These are the days where it feels like herding cats would be easy;
like all you have is a group of wildebeests and a narrow path through a china shop and they expect you to smile as you drive the throng into the greased up isle with nothing but a bullhorn and a shoehorn. It tests your mettle and blunts the blades of the knives and swords and Swiss Army implements you never thought you’d need to grow and never though you’d have, but somehow it never seems like you have enough. It ends up being that the most powerful doomsday bomb in your arsenal is just to get through the day, knowing that the self-prescribed reward is on the other side of it all. They say it’s bad for you, like they do to all the things in the world that make the world worth livin’ for, and deep down you agree; but it’s either that or another vice that lines up to take the edge off of the naivety that you signed up for this willingly.

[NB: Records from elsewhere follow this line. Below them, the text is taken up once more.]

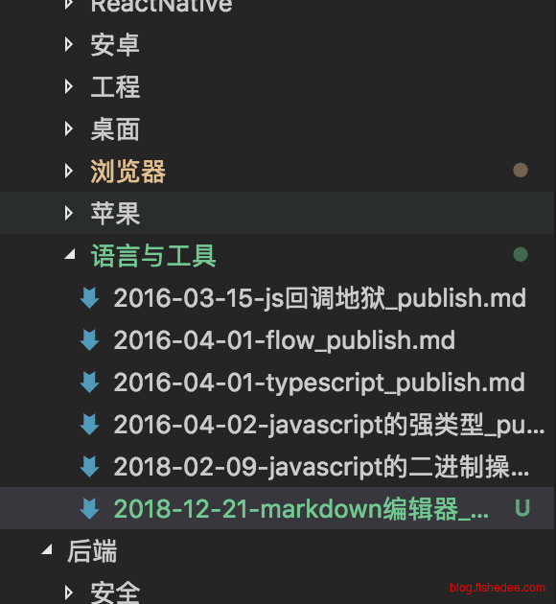The image size is (556, 604).
Task: Click markdown icon beside flow_publish.md
Action: click(x=89, y=340)
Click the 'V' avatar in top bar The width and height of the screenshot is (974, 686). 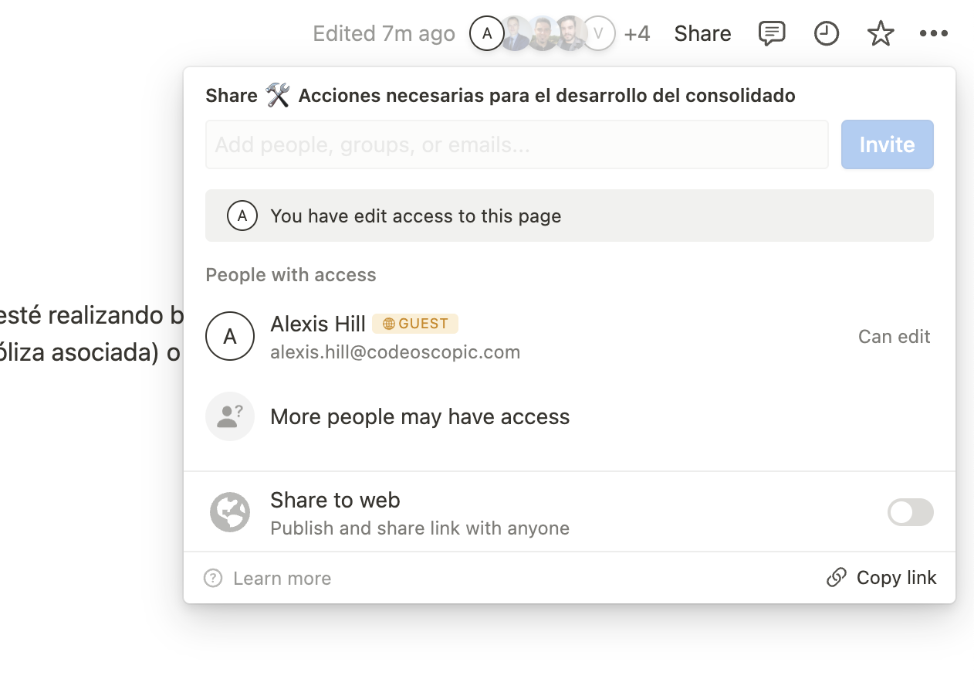(x=599, y=33)
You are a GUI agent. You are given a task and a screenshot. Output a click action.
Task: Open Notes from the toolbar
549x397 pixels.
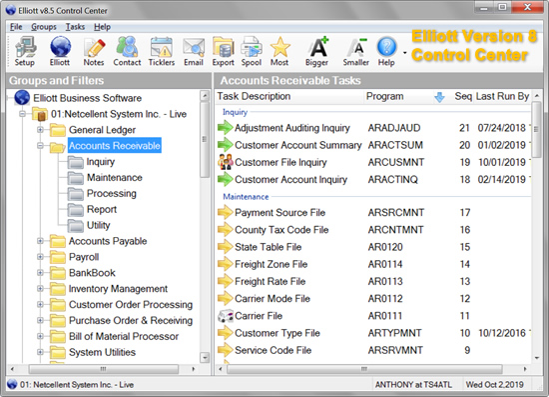point(94,51)
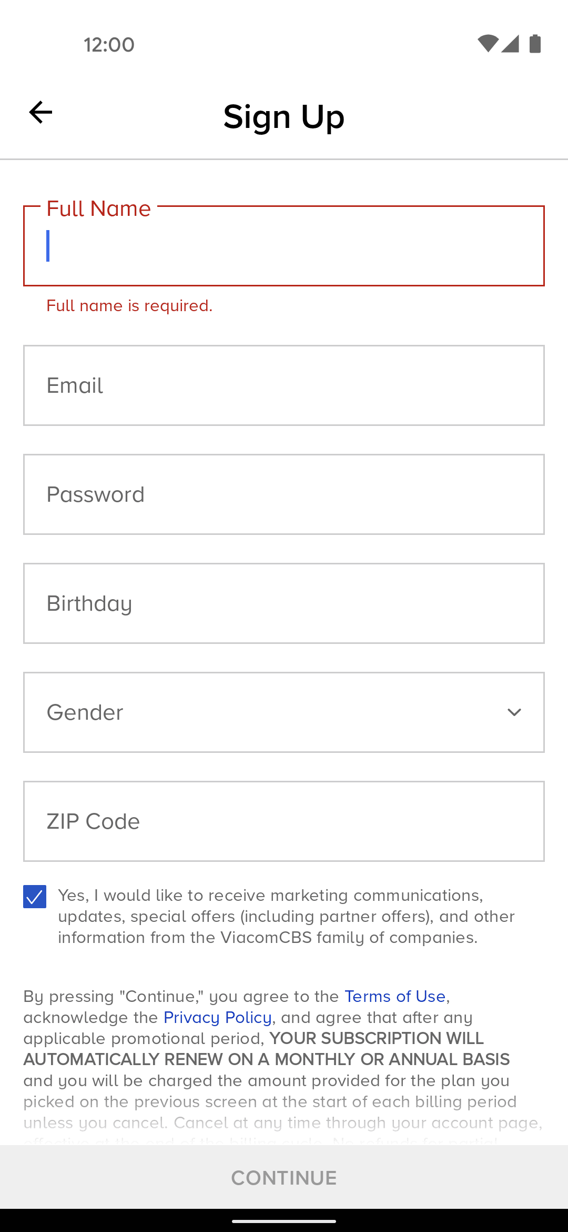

You slithered down the isle with all that mattered pushing you forward, making promises of the white picket fence and the whitewall radial swing hanging from a chunk of proud oak, or maybe it was birch, you don’t quite recall after two years of diapers and five years of sleeping lighter than your wallet. And when you do stand at the bar with the fellows you recognize as other soldiers in this war, you joke about all those dreams with them and inevitably there will be one that gazes down at you through that thousand-yard-stare and manages a pity laugh before asking in that knowing, rhetorical way: “Why didn’t you choose Poplar?” like anything else you’ve built out of those dreams is just waiting for the final lighting bolt to put it out of its misery. And as you trudge away from that damning bit of friendly assistance to head to ballet practice or soccer or was it baseball this week, the missus lets you know she’s sick and it could be the kind that leads to babies and for a moment you have faith stronger than the pope simply because you know the devil isn’t that cruel and God’s sense of humour is par for that kind of joke. And maybe there’s a few moments you pass out and gather your wits long enough to hit REM for a cycle or two, but they wake you up with demands for a bedtime story and you wonder if you had a chance if you’d sock Doctor Seuss right in the mouth or embrace him in a hug because at least the little buggers listen to his rhymes. Two fish, blue fish later, though, and they give you your dose for the day; that damning drug that puts cocaine to shame and: “Thanks, Dad.”
Suddenly, it doesn’t seem so bad, and herding cats seems like a lot of extra work in comparison.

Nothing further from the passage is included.